Le roi Charles III cite habilement Theodore Roosevelt pour mieux souligner l’amnésie de son successeur. En affirmant que les systèmes naturels sont « notre seule véritable économie », le monarque a renvoyé le climatoscepticisme de la Maison-Blanche à une imprudence historique majeure. Pour lui, celui qui sacrifie l’avenir de la planète pour une croissance immédiate ne fait pas preuve de force mais d’une méconnaissance profonde de la « responsabilité commune » qui incombe aux dirigeants.

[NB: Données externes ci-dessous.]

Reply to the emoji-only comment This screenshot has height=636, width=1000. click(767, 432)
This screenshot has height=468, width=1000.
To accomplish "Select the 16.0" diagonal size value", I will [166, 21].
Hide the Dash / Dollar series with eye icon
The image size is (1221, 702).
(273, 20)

Le soft power face au « hard talk »
Le choc des cultures est total. Alors que Donald Trump se gausse publiquement des « vieux porte-avions en panne » de la Royal Navy ou de la perte d’influence du Royaume-Uni post-Brexit, Charles III a rappelé que la grandeur d’une nation ne se mesure pas uniquement au nombre de ses ogives, mais à sa capacité de réconciliation et de résilience. En venant célébrer le 250e anniversaire de l’indépendance – une défaite historique pour ses ancêtres – il a fait preuve d’une hauteur de vue qui semble faire cruellement défaut au locataire actuel du Bureau ovale.
Le roi n’est pas venu pour un « coup de travers », selon sa propre expression malicieuse, mais pour agir comme une boussole morale dans une période de brouillard géopolitique. Il est venu rappeler une vérité que l’administration Trump semble vouloir effacer : l’identité américaine et l’identité britannique sont liées par un lien « infini, éternel et incassable ». Ce lien survit aux cycles électoraux et aux tempéraments volcaniques de ceux qui les gouvernent.

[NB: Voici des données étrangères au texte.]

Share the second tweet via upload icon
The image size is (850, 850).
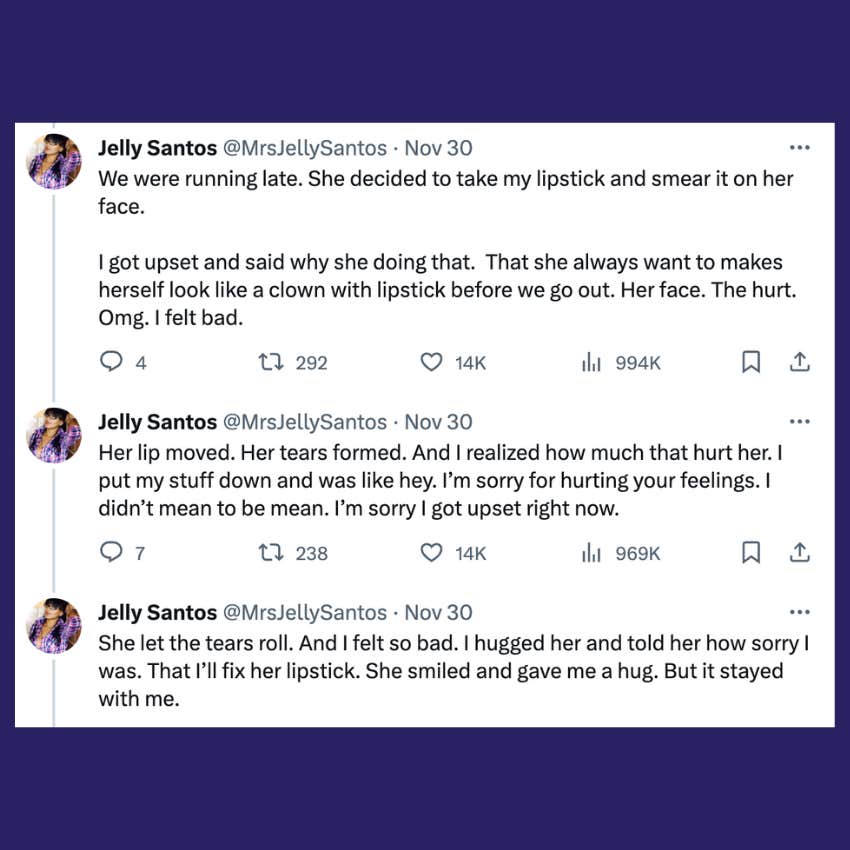tap(800, 553)
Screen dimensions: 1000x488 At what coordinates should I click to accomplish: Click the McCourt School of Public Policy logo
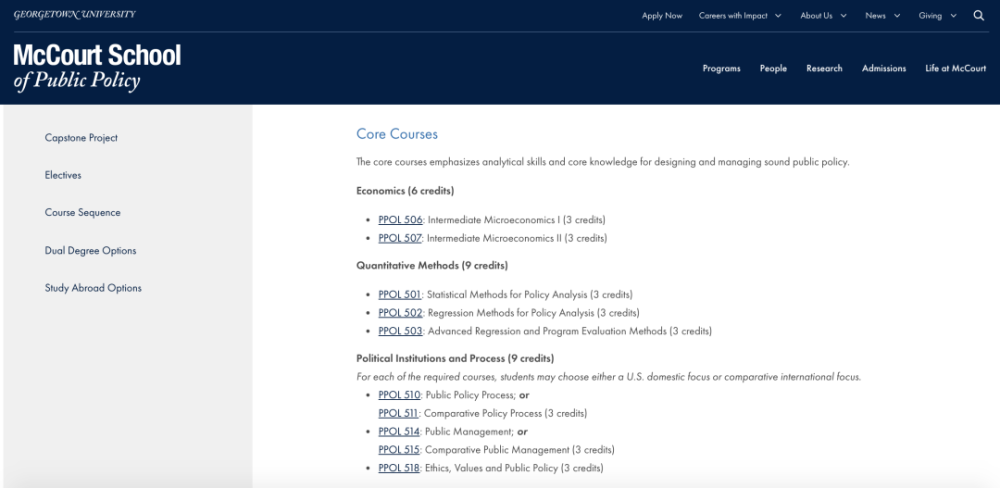click(x=97, y=68)
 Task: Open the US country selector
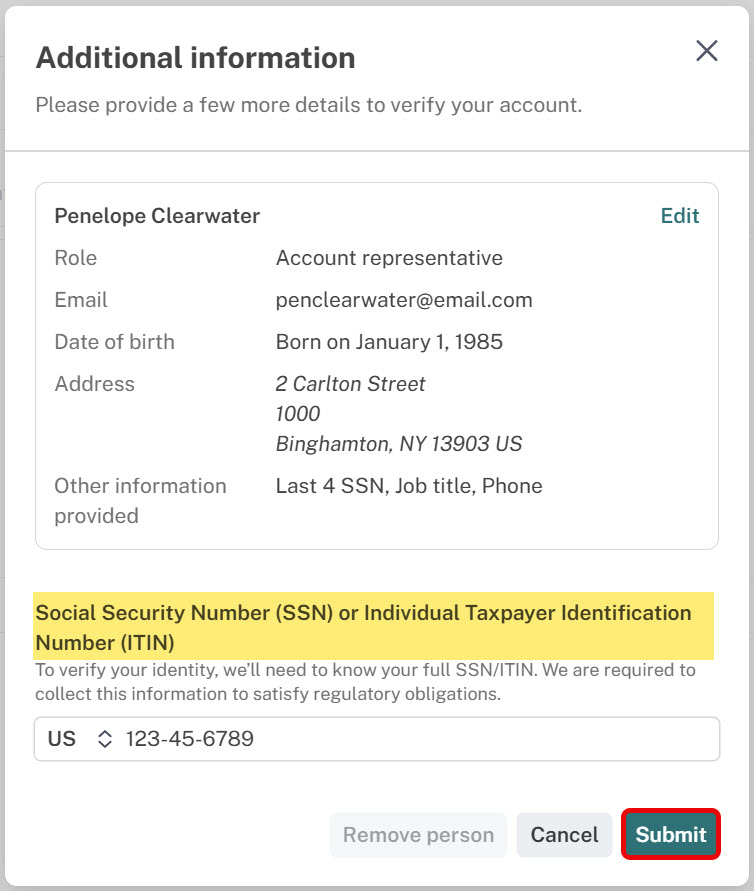pos(79,739)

En réussissant l’exploit rarissime de faire lever l’intégralité des démocrates et des républicains dans une ovation commune, Charles III a prouvé qu’en 2026, la Couronne britannique demeure peut-être le dernier instrument de diplomatie universelle. Un instrument capable de parler à l’âme d’une Amérique profondément fracturée, en lui rappelant que sa liberté est un héritage dont elle n’est que la gardienne, et non l’unique propriétaire.
La finesse de Charles III démontre qu’il est peut-être le plus grand diplomate de son pays, son discours ayant été rédigé avec le conseil du gouvernement britannique, qui attendait de lui qu’il pousse les priorités stratégiques du royaume avec les États-Unis. En 2026, il aura fallu un roi pour rappeler aux Américains ce qu’est une république. C’est le monde à l’envers. C’est l’époque.